Twitter is a social media platform that may seem to be primarily made up of confusing memes and wild youths, but there are a lot of cool parents on there, too. Or at least we think we’re cool. Dads use Twitter to share the funny, silly, frustrating, and truthful events that happen in their lives. Some of them are famous. Some of them are Twitter-famous. Some of them are both. One thing is for sure: all of them are funnier than any of us.
And whether you are a brand new dad or a seasoned veteran in the parenting game, it always helps to laugh along with these hilarious dudes who are going through the same wonderful madness that comes with trying to raise a tiny human being. With that in mind, here a few of the best and funniest dad tweets from this week, including the nonsensical way a child’s memory works, the abundance of nerf wars, and why being a parent is basically joining the cast of Jackass.
Me: I have good news.
7-year-old: You got a pony?
7: You got TWO ponies?!
Me: No. It has nothing to do with ponies.
7: Then how can it be good news?
— James Breakwell, Exploding Unicorn (@XplodingUnicorn) June 13, 2019
Hate the Game
We paid hundreds of dollars for my kid’s sports team to play in a tournament so we could pay a gate fee to watch them.
— Simon Holland (@simoncholland) June 12, 2019
Do You Remember?
My 4yo remembers in explicit detail when she was barely 2 and threw up broccoli on me but has to be reminded to say “please” every single time she asks for something.
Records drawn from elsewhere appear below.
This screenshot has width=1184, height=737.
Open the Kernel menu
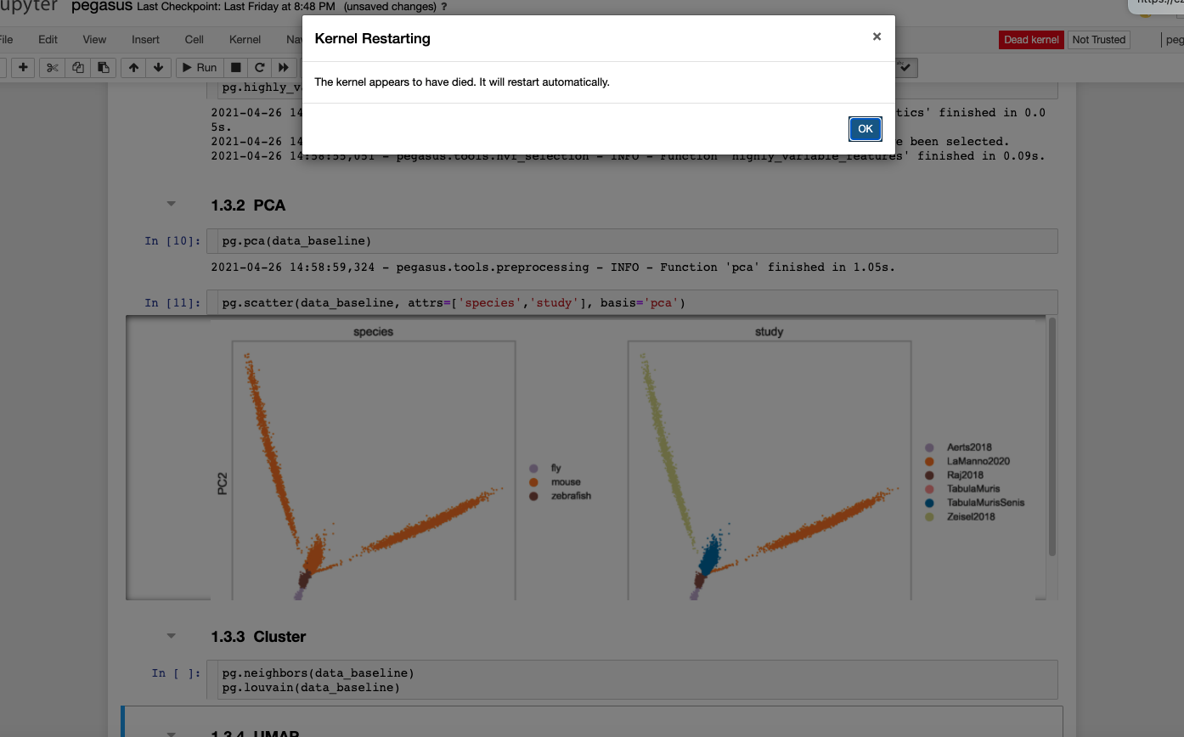pos(245,39)
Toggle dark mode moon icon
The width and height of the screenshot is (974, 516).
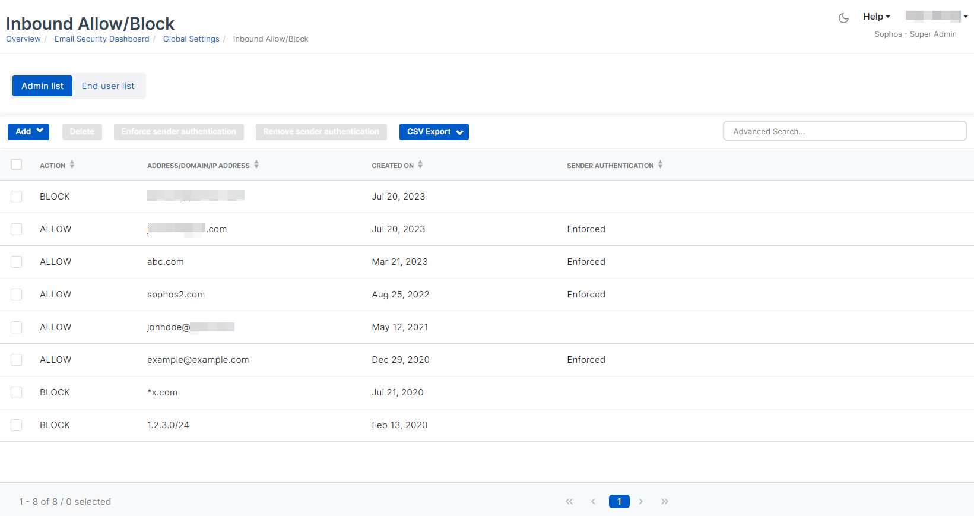(x=843, y=18)
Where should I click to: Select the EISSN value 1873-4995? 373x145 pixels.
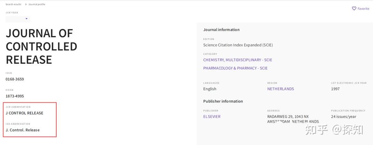click(x=15, y=96)
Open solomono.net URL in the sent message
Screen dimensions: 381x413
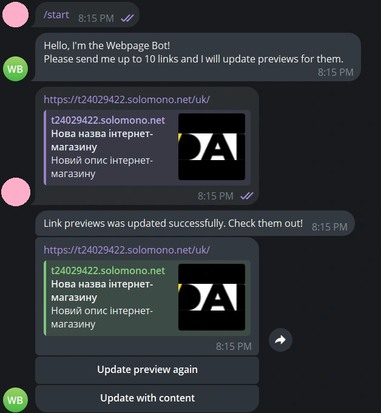[x=127, y=99]
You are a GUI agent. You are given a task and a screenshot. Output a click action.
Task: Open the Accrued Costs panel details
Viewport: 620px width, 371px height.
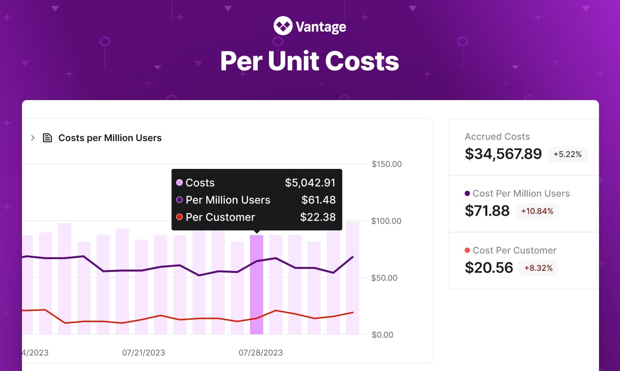(x=497, y=137)
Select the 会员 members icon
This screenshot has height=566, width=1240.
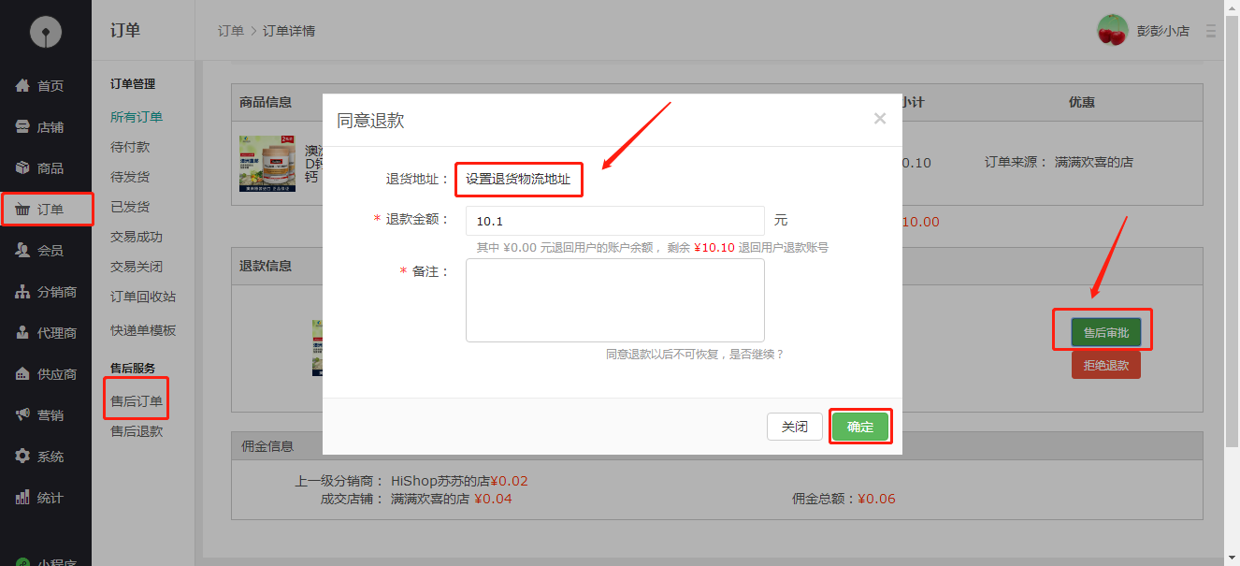pyautogui.click(x=22, y=250)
— mark (@TheCatWhisprer) June 13, 2019
Congratulations on your new baby boy! You will be finding Nerf bullets in strange places for the next 20 years.
— Abe Yospe (@Cheeseboy22) May 11, 2019
Drink It Up
Toddler 1: you ever drink bathwater?
Toddler 2: omg it’s fucking amazing.
Toddler 1: RIGHT!?
— WTFDAD (@daddydoubts) June 13, 2019
Worst. Day. Ever.
Welcome to parenthood. Yes, it's possible to have the worst day of your life before 6:00 AM.
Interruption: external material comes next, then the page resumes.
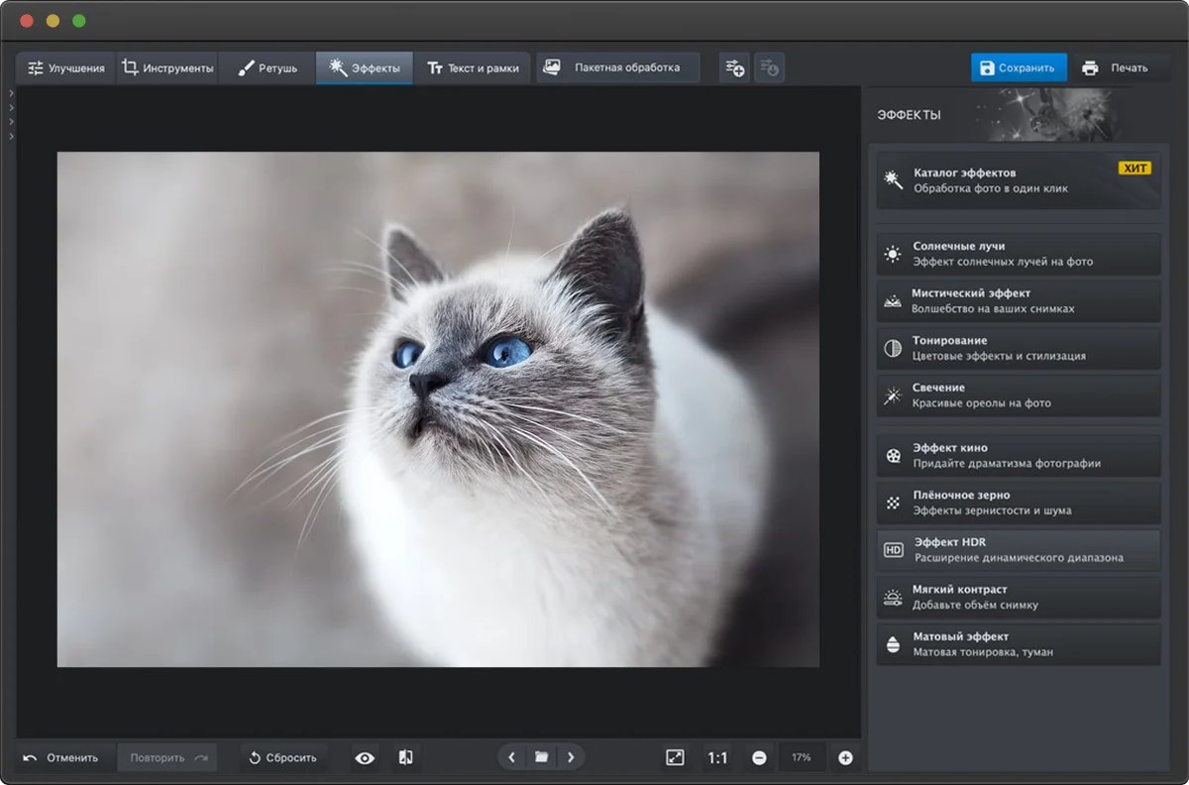Screen dimensions: 1189x785
Task: Open Каталог эффектов catalog
Action: 1018,180
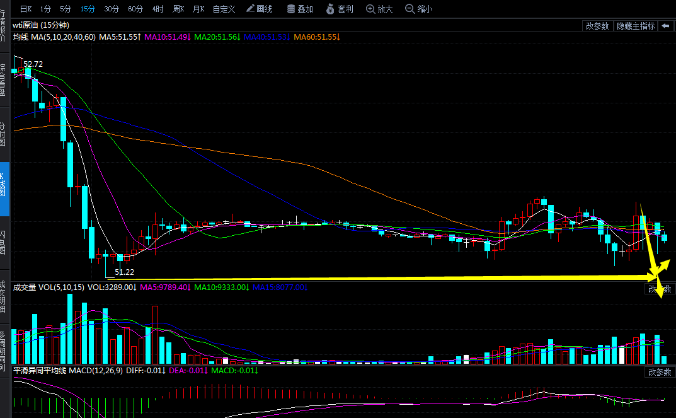
Task: Click 改参数 for the main MA indicator
Action: click(x=597, y=26)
— Henpecked Hal (@HenpeckedHal) June 13, 2019
The Beast Within
Toddler: Daddy look I’m being an animal!
Me: I know I live with you.
— Daddy’s Digest (@daddysdigest) June 11, 2019
Jackass of All Trades
Being a parent is like living with your own personal "Jackass" crew; a lot of pointlessly running into things, too much broken furniture, and ridiculous crotch shots.
— A Bearer Of Dad News (@HomeWithPeanut) June 10, 2019
Say It Again
My toddler has never said anything fewer than two hundred times.